The topic of biodiversity and natural capital took centre stage again during the conference. First Charlotte Kaiser, Head of Impact Finance BTG Pactual Timberland Investment Group, hosted a session highlighting concrete examples of collaboration based on recent announcements by Microsoft, Meta and others. Then
Later, closer to the end of the conference, on Thursday afternoon, a panel was gathered to discuss sustainable forestry, biodiversity and carbon credits. The session was led by Shauna Matkovich, Founding Director The ForestLink and host of the Forest Invest podcast, and included Anne Valto, Senior Development Impact Adviser at Finnfund, MaryKate Bullen, Managing Director at Forest Investment Associates and Veronica Ayzaguer Fund and Impact Manager at Agroempresa Forestal (AF). The participants explored the wide range of certifications and acronym that populate this sector and engaged the audience with an interactive exercise to help investors identify opportunities to maximize financial returns and impact in their portfolios. Inevitably, the topic of carbon credits and their certification came up. The panel noted that the recent controversies were unfortunate but that it seems as though third party certifiers have reacted constructively to these issues and have endeavoured to improve their frameworks. “These are growing pains,” one of the panellists noted.
Later, when speaking with Finnfund’s Valto, she echoed the concerns expressed by responsibility’s Bilo regarding the ability of investors to find profitable models for biodiversity. “This has generated many conversations about carbon credits, their ethics, controversies and their ability to generate cash flows in the lead-up to the culmination of forestry projects.
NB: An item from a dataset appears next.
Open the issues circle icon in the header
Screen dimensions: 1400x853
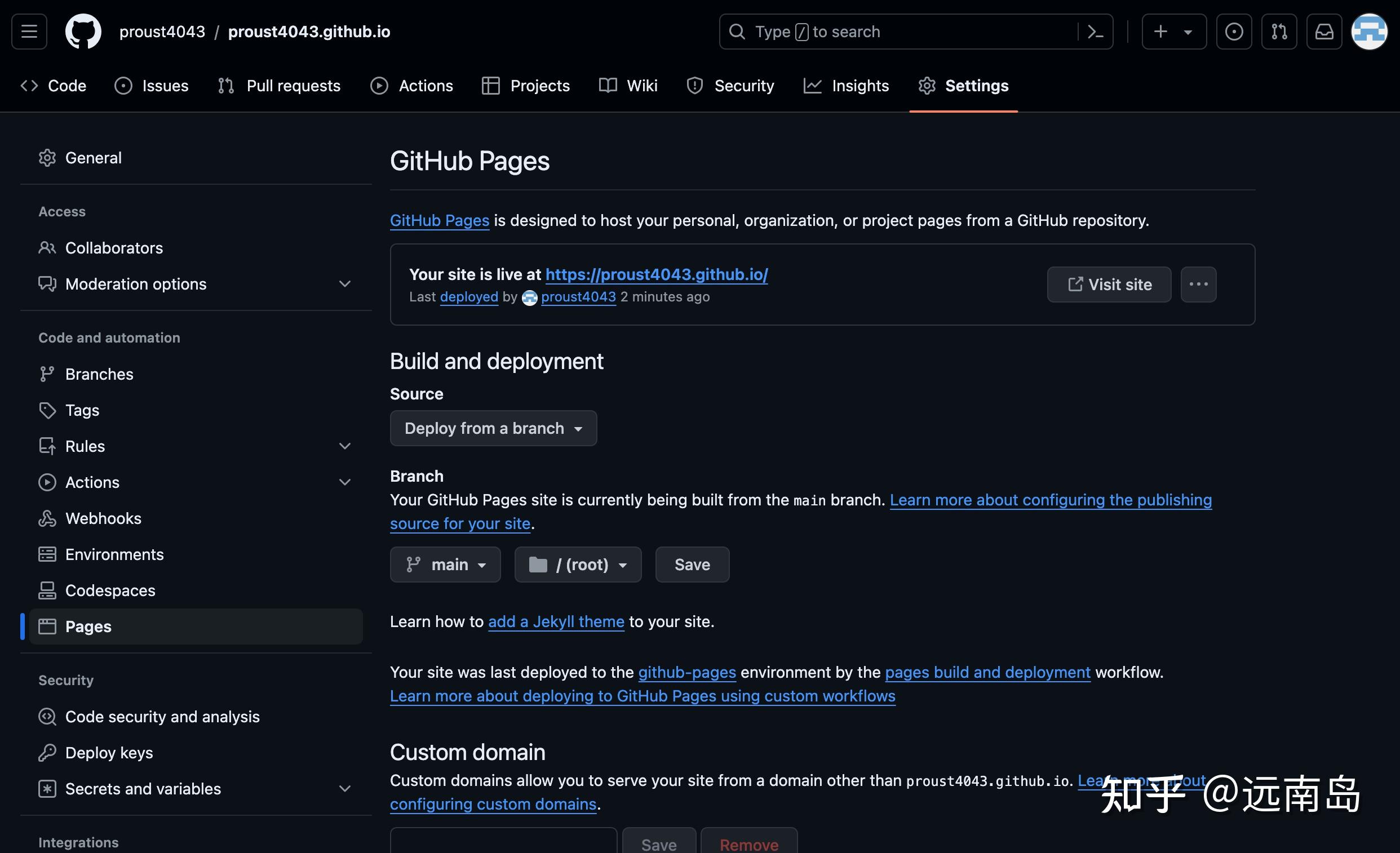[1234, 31]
There are ways to invest profitably in biodiversity but this is still a growing field.”
Using AI to Make an Impact
Last but not least, at a time when AI has been dominant, Miguel Luengo-Oroz,
Founder and CEO of SpotLab.ai, took the stage to present case studies of how AI could be used to advance impact goals. Instead of discussing ways in which AI could be used to facilitate investments, Luengo-Oroz presented two case-studies where the application of AI to real problems made a concrete impact on people’s quality of life.
The first case Luengo-Oroz discussed was the medical application of an AI technology to discover data patterns through mobile devices at point-of-care for the diagnosis of Neglected Tropical Diseases. Funded by the Bill & Melinda Gates Foundation, this technologies allows AI models to be integrated into mobile devices, which can then be superimposed onto microscopes to test samples and diagnose diseases at the patient’s location.
The second case study focused on a water delivery system project in a refugee camp in Jordan during the Syrian war, which used drones and satellite images for camp monitoring purposes to forecast needs and aid in-camp infrastructure planning.
Celebrate but Check
While newcomers were welcomed and the growth of impact investors was celebrated, enthusiasm at this development was tempered by caution. As a niche movement started by investors deeply committed to change the world for the better, impact investing is not a field that lends itself to be easily permeated by opportunists, lest impact washing become as big a problem as green washing.
“We cannot solve the world’s challenges if impact investing remains niche. But we need to be mindful of our duty to ensure that we are still allocating capital for impact. [Impact investing isn’t] easy, but impact investing is not about doing the easy thing.” Hadewych Kuiper, Managing Director and Member of the Management Board at Triodos Investment Management, concludes.
Next year’s GIIN Forum will be held in Berlin between October 7th and 9th, 2025.